When I was young, I wanted to be a model. I had hopes and dreams that I would be walking through the mall and someone would gasp and call me and my folks over to insist I come to their agency and then the fame and the fortune and the 'proof' that I was attractive.
I worshipped the supermodels of the 80s and 90s. I still have a photo album full of photos of Christy Turlington that I carefully cut out of magazines.
I think it probably impacted my self esteem that I was never "discovered" and I probably took it as further proof that I was ugly, and fat, and eventually "too short" (once it was clear the growing had stopped.)
It's sad now because I struggle still with how I look but I can look back on pictures of myself as a younger person and I wasn't any of those things. (Even if I'm not terribly tall.)
I don't like my photo taken. I cringe at photos of myself now.
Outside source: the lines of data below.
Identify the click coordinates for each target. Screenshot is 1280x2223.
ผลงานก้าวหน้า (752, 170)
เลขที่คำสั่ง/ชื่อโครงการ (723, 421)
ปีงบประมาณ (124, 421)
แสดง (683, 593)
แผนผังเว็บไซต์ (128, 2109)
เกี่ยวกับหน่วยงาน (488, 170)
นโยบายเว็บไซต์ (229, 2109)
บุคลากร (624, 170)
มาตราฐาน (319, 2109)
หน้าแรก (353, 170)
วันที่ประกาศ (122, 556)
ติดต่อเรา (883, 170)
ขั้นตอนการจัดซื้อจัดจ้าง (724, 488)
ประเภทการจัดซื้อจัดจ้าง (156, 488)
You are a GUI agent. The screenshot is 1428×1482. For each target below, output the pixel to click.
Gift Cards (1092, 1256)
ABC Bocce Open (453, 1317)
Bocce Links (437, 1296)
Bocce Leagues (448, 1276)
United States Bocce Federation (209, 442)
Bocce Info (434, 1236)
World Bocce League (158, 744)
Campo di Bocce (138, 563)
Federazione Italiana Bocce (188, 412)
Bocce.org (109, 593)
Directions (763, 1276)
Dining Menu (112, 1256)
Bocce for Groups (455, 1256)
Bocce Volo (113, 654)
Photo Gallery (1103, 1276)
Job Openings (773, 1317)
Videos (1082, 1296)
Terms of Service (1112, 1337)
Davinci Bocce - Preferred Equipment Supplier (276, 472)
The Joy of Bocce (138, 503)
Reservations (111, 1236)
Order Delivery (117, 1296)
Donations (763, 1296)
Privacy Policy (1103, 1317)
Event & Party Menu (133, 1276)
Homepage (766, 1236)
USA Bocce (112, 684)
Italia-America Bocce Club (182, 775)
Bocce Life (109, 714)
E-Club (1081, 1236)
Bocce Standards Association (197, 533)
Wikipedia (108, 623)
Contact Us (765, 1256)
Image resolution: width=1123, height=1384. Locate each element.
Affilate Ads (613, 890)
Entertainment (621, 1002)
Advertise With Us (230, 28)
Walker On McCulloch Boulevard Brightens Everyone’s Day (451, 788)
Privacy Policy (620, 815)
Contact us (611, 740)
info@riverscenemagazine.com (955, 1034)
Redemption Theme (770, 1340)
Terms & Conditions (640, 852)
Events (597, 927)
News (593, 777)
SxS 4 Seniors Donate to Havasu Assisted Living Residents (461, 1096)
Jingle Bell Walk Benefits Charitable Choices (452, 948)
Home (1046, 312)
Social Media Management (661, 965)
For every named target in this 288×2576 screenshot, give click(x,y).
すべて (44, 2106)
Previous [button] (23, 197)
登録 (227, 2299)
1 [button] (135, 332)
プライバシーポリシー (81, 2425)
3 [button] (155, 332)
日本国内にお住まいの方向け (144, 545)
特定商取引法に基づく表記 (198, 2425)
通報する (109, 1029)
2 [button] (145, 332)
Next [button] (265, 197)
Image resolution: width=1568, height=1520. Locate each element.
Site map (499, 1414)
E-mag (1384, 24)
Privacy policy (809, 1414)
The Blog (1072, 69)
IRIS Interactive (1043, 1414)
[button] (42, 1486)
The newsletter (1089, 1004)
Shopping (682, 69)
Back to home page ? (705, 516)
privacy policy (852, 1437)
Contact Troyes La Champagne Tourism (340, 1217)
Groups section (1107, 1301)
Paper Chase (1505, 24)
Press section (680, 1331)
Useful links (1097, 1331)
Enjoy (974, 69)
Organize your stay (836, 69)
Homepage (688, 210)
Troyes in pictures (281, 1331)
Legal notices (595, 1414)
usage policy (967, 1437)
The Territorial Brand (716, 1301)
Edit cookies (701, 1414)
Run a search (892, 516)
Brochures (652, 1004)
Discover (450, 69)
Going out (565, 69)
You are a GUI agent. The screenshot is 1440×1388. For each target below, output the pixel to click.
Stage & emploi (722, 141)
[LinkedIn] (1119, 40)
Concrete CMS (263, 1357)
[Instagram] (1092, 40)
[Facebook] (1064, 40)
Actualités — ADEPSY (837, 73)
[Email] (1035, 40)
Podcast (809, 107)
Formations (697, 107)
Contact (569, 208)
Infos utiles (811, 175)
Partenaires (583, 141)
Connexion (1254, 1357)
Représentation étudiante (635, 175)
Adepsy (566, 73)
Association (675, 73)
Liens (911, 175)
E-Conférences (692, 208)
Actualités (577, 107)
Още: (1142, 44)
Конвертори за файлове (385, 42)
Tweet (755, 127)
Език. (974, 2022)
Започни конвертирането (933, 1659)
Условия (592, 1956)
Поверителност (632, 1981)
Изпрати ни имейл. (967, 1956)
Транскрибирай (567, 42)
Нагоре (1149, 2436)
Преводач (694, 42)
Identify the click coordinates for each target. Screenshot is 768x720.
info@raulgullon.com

But this isn't about that.
I've been seeing things lately, as certain truths and realities about the "higher ups" come out pointing out that the beauty world and the modelling world was often a gateway to human trafficking. And if not, it was harmful, so incredibly harmful to the people in the industry.
But I was thinking about it the other night and maybe the reason I never got "discovered", beyond possibly not being quite the right height or body type, is that the universe wanted me to not get thrown into a world that could cause me extreme damage and hurt.
Maybe I was saved from horrible things.
It's sort of along the lines of that idea that you were five minutes late for work because your door wouldn't lock and that somehow saved you from an accident you'd have been in if you had left "on time."
So I guess I wish I could impart the understanding to my younger self that I was an attractive, thin, fit, healthy person and that not going into modelling wasn't evidence of anything other than it not being meant for me for a bunch of different reasons.
Who knows if I had been "discovered" in a mall at whatever young, impressionable age, where I might have ended up. But that being said, my parents had pretty good radar for things I think and so maybe I would have been ok no matter what. But there's perhaps some comfort for me in knowing that the world of modelling is shady and unkind and that I didn't need that in my psyche. You know?